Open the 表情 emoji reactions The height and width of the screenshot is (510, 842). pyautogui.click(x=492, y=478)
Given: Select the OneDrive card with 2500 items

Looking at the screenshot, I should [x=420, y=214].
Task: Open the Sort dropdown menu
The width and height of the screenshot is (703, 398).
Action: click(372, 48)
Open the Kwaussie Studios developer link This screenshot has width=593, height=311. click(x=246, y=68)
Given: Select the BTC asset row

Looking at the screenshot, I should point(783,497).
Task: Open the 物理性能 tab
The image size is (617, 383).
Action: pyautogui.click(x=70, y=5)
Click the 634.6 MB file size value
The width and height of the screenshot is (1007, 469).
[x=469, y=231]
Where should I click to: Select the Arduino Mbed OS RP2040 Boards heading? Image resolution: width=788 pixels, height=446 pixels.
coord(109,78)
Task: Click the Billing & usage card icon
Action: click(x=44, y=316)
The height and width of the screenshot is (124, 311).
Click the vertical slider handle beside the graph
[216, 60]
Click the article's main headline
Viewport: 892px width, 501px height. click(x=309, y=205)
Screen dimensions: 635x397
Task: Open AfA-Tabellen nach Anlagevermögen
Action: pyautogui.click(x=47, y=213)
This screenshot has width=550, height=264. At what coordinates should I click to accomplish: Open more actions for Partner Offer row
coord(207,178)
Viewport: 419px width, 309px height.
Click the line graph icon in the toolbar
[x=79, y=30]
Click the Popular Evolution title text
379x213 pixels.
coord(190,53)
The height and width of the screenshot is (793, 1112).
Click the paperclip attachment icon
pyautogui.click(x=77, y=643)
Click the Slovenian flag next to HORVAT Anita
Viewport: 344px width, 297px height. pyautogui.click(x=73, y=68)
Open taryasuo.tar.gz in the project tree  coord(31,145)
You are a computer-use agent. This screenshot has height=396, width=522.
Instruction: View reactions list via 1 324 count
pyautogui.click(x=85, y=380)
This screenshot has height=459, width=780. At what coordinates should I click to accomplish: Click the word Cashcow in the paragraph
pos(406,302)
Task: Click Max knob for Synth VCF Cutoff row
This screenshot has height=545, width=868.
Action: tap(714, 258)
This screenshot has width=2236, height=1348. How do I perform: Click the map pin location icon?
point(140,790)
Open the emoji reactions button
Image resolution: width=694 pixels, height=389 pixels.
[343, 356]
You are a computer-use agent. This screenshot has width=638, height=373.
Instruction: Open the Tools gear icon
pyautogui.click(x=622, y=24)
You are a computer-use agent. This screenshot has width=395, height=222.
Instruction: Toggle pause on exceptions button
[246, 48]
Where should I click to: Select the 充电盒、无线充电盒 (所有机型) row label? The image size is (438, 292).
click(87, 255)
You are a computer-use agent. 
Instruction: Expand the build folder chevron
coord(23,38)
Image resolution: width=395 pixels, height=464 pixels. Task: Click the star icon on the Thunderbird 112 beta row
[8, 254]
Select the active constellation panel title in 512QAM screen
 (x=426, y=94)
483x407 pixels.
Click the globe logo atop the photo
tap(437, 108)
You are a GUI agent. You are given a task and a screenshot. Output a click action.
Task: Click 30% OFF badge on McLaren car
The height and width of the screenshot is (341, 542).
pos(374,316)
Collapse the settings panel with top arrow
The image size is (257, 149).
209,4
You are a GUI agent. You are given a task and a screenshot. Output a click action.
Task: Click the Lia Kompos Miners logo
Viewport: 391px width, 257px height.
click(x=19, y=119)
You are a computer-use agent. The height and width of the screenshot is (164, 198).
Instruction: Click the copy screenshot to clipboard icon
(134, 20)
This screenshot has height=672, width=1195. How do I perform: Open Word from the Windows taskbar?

What to produce: Please output only the lines from the first line of the entries through the line with "Task: Open the Sort dropdown menu", both included, exactly as written.

Solved exercise:
Open the 表情 emoji reactions The height and width of the screenshot is (510, 842). pyautogui.click(x=492, y=478)
Given: Select the OneDrive card with 2500 items

Looking at the screenshot, I should [x=420, y=214].
Task: Open the Sort dropdown menu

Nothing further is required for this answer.